During our journey, we quickly became aware that a hormone monitoring product can empower women to take control of their health throughout their lives. This has shaped our long-term mission. Hormones are at the root of so many transitions and conditions women experience from puberty to menopause, yet they remain a black box. The possibility of finally closing this hormonal data gap is truly exciting, as this will have significant impacts on women's health.

02. How do you feel being a female founder gives your startup a unique advantage?

The markets we are addressing are massive and the expected returns are high. Even if the case for better solutions is clear, these markets have been overlooked for generations. Today, many men are not yet aware of the problems we address, although they are well known to a majority of women.

Being a female founder is essential to the insights behind the creation of Eli. It enabled us to be early movers in a booming space. While women constitute a minority among startup founders, we are part of a small group that has privileged insights on half of the population. Since women make 80% of buying decisions in healthcare, this actually gives us somewhat of an unfair advantage.
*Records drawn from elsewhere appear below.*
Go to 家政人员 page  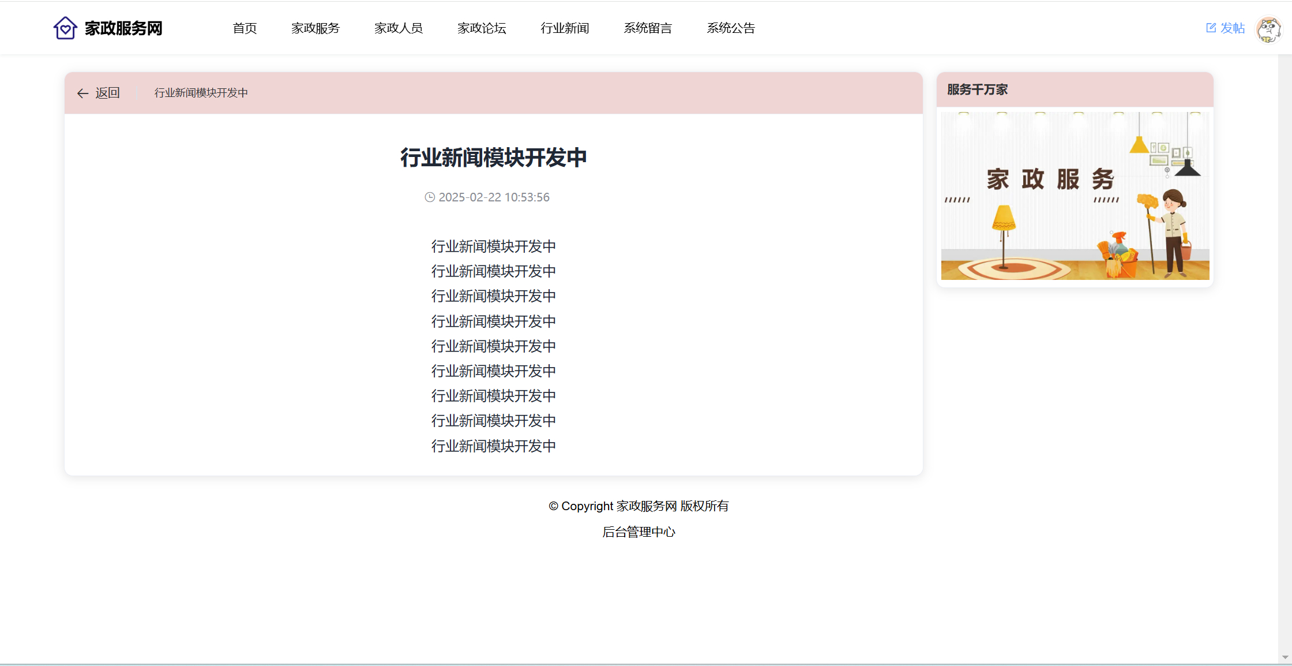(x=399, y=28)
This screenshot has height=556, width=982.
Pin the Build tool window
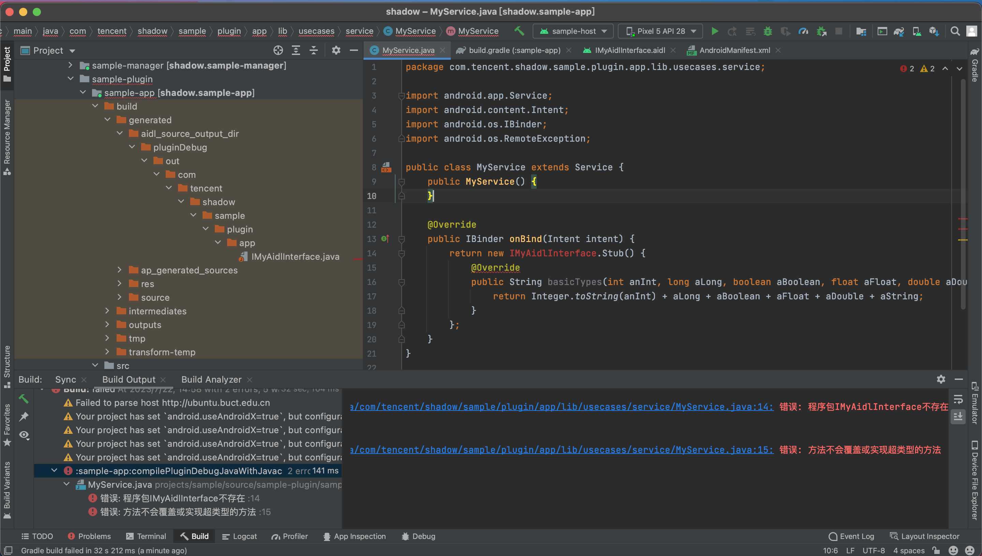tap(24, 417)
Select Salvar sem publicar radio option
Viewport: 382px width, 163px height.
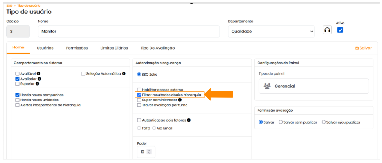[x=281, y=122]
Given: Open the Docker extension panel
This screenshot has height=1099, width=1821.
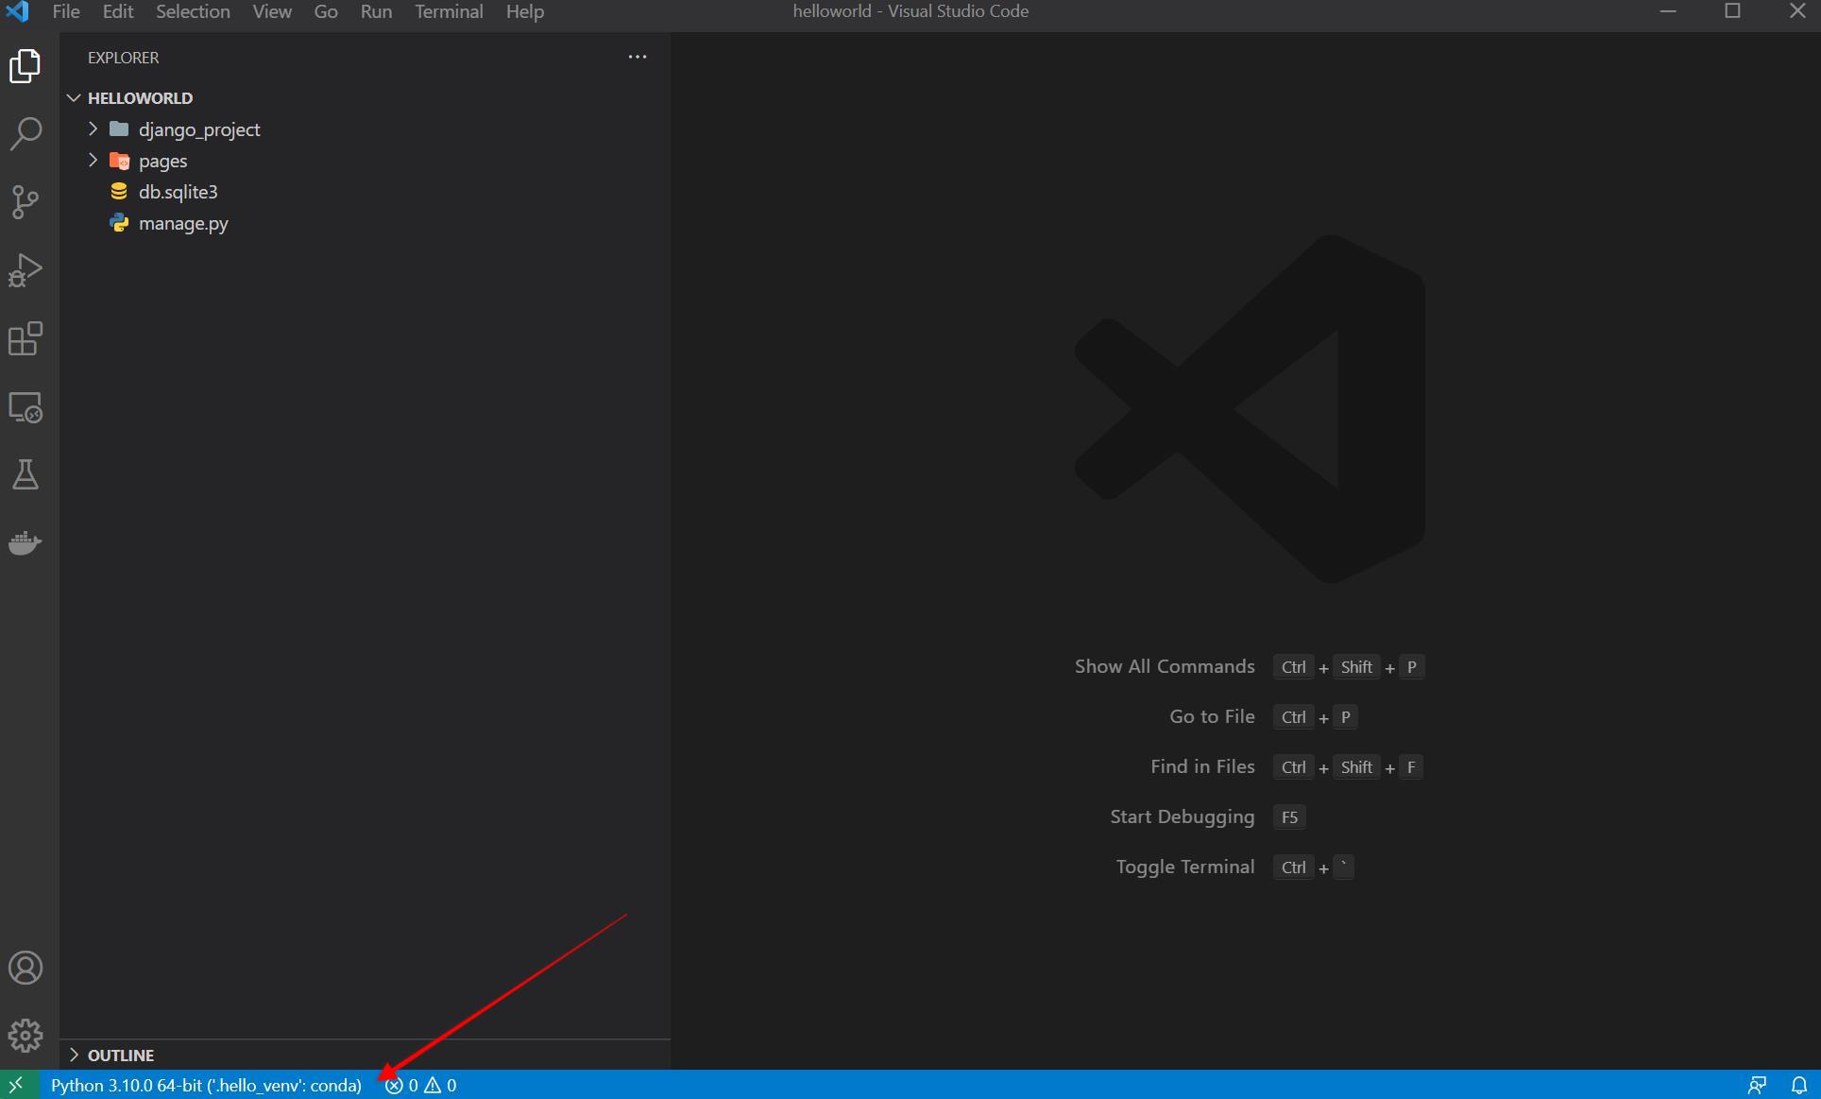Looking at the screenshot, I should 26,543.
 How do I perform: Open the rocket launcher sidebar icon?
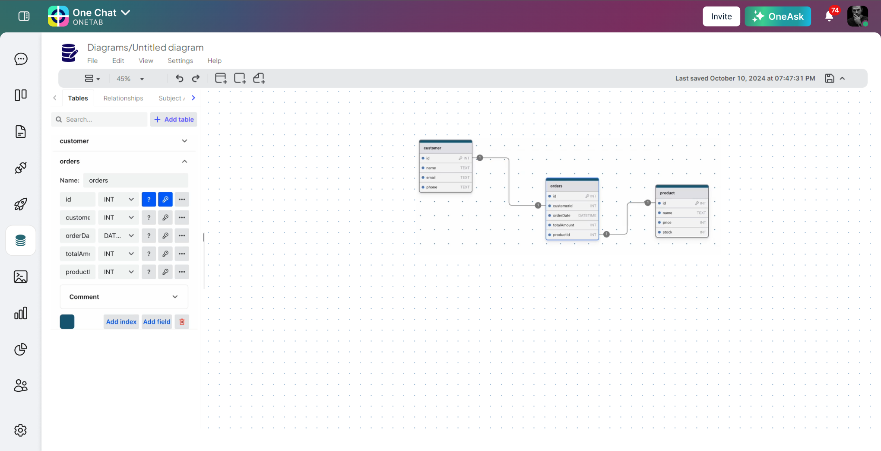tap(21, 204)
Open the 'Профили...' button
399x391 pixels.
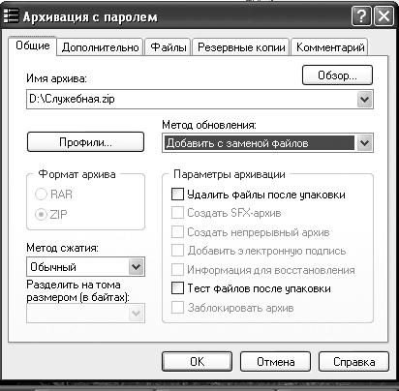click(85, 142)
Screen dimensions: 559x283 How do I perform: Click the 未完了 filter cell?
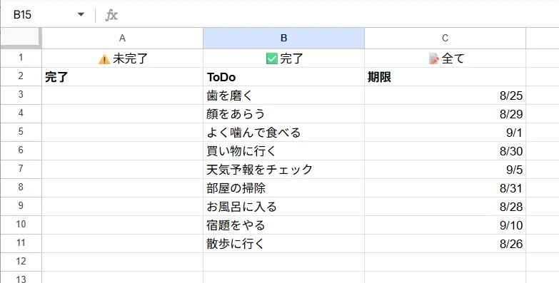122,58
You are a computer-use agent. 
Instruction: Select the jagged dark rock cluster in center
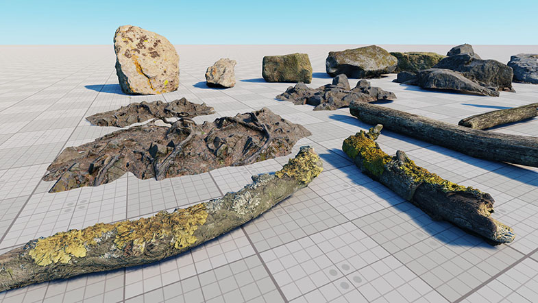336,93
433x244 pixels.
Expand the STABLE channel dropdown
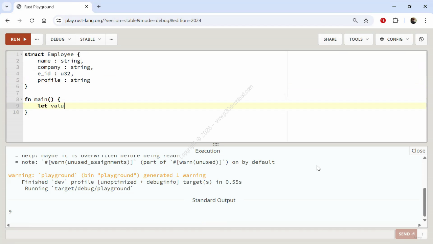(x=90, y=39)
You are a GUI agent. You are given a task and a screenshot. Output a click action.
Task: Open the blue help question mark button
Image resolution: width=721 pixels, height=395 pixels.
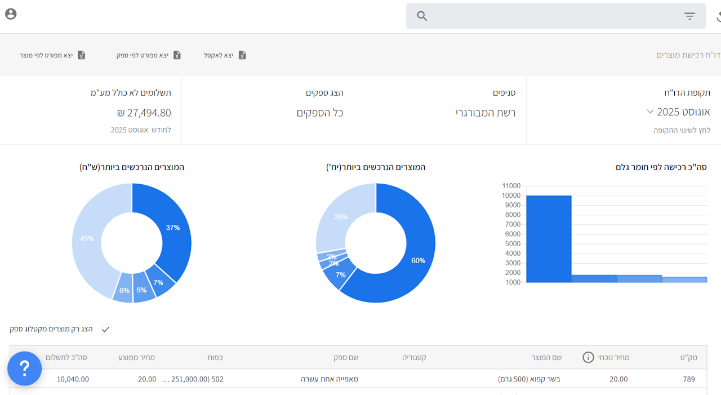coord(24,369)
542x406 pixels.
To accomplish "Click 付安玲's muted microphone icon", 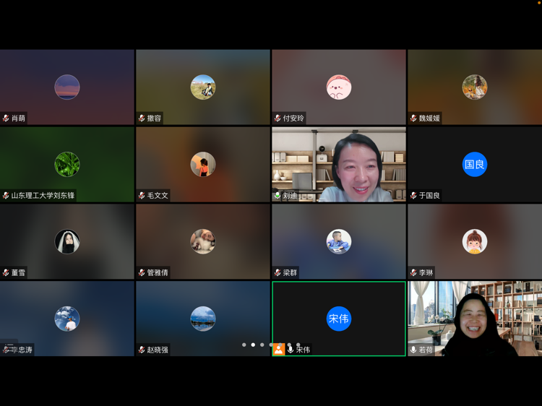I will point(278,118).
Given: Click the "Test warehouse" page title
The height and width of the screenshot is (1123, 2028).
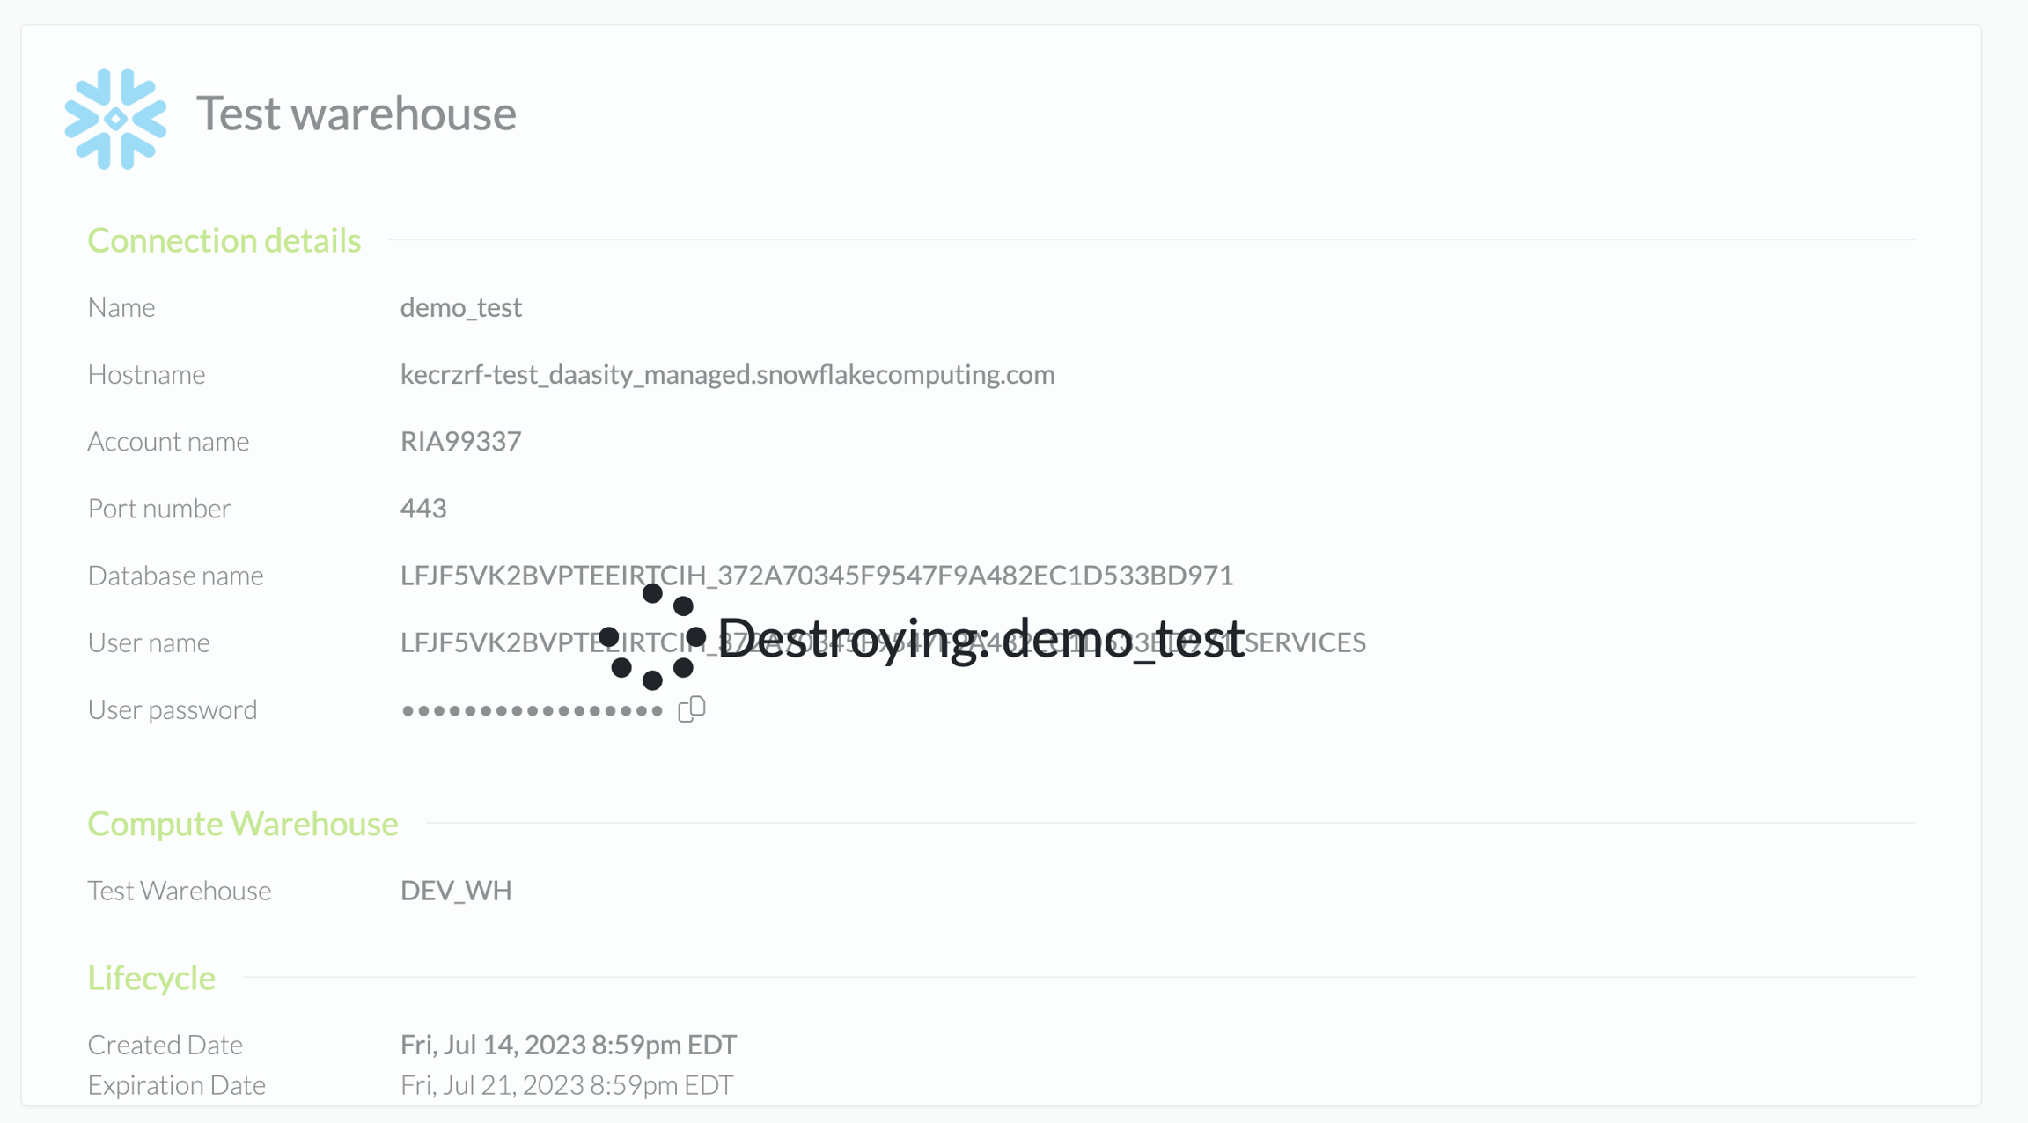Looking at the screenshot, I should pos(356,114).
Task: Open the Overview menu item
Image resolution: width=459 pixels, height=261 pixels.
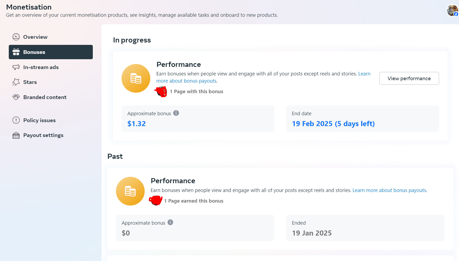Action: (35, 37)
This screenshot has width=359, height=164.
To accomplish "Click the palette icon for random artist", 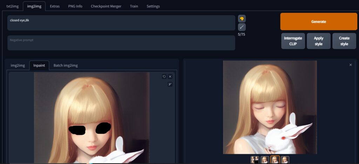I will 242,19.
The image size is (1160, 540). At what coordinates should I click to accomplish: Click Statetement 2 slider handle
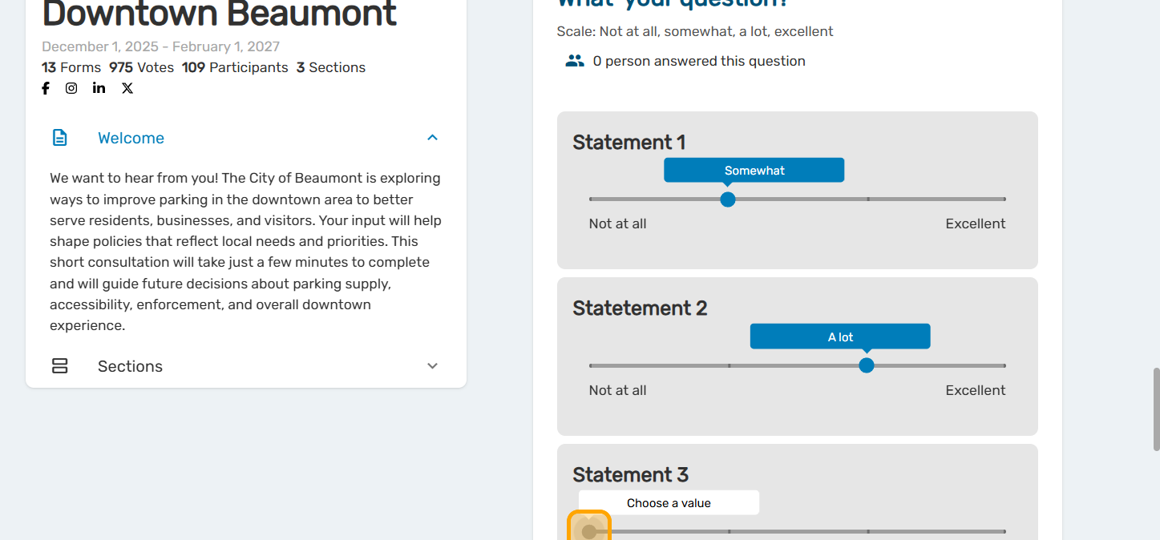(867, 365)
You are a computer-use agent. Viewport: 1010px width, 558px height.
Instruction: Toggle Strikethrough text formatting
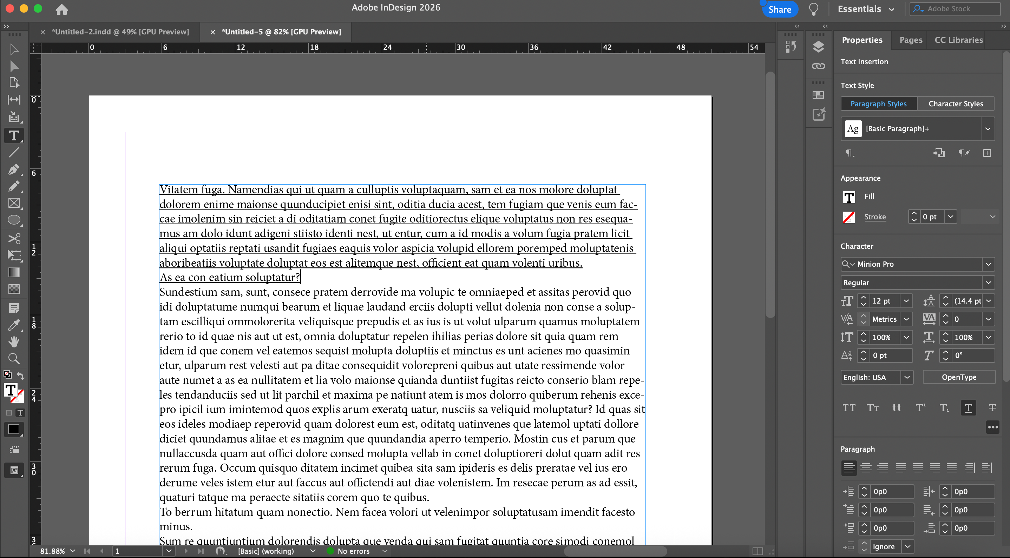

03. What is the most important lesson you’ve learned since first developing and launching your startup?

We’ve learned so much since launching the company in the summer of 2019. One of the most important things we have experienced first-hand is that having a network is crucial. We faced challenges that we were able to overcome much more easily by leveraging our network. Whether it was finding the right people, or securing funding and partnerships, our network has made all the difference. Building a network takes time, but there are a lot of good resources out there to help, including Techstars which is a fantastic one.

04. Some female founders report experiencing problems accessing capital, mentors, and networking opportunities. Tell us about some of the barriers you’ve faced.

We have benefited from a lot of help from mentors along our journey. We feel incredibly fortunate to have obtained initial investment at the very beginning of our journey through Techstars and to be closing a fundraising round a year later.

We know that a very small amount of VC funding goes to female founders, that this amount is even more microscopic when you are a woman from an underrepresented group, and that this dynamic is exacerbated by the pandemic. This motivates us to work even harder to create a success story.

There are a lot of changes that need to be made and it’s important to take every step we can toward equity. I'm thrilled to see that so many women and men are taking action. Now the movement must become mainstream.

05. What is the one piece of advice you'd give to other women thinking about starting a company?

The one piece of advice I’d give to other women thinking about starting a company is to start it. Of course, there are many things that need to be thought through but having a plan without executing that plan is worth nothing. No one has everything figured out, and as you evolve, there will always be new things to figure out. That’s why having a bias towards action is important. Surrounding yourself with the right people and learning from them is also a game-changer.